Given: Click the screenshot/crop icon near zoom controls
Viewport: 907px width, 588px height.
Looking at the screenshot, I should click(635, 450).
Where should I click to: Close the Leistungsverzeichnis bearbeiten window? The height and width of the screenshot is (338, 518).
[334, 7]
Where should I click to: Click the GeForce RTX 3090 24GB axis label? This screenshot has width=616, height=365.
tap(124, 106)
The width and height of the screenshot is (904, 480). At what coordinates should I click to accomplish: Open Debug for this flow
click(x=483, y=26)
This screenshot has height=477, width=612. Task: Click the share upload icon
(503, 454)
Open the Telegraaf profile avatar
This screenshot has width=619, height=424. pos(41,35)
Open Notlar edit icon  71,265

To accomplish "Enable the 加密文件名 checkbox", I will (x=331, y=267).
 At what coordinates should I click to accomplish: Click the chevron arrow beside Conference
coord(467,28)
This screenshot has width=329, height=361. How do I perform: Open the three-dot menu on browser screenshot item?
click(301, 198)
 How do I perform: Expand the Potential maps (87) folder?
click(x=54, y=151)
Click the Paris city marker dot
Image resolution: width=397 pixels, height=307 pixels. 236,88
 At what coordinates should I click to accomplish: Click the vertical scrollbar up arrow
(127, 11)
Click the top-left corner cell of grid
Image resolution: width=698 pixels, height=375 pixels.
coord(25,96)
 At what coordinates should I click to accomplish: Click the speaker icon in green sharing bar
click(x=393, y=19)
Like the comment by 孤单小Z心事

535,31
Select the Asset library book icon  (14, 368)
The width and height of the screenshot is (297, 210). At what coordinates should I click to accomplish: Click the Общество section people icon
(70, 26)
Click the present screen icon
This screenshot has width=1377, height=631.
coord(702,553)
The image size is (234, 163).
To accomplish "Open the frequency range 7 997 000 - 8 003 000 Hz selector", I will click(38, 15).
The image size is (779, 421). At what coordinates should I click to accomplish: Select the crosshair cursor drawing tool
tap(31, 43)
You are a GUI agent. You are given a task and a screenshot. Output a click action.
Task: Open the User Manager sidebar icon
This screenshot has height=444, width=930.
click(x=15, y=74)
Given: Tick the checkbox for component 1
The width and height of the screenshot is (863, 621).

*Task instructions*
For the word "will", return every line of the records that holds it.

*Result for this exercise*
To accomplish "Enable the 加密文件名 checkbox", I will (x=331, y=267).
To accomplish "Open the frequency range 7 997 000 - 8 003 000 Hz selector", I will click(38, 15).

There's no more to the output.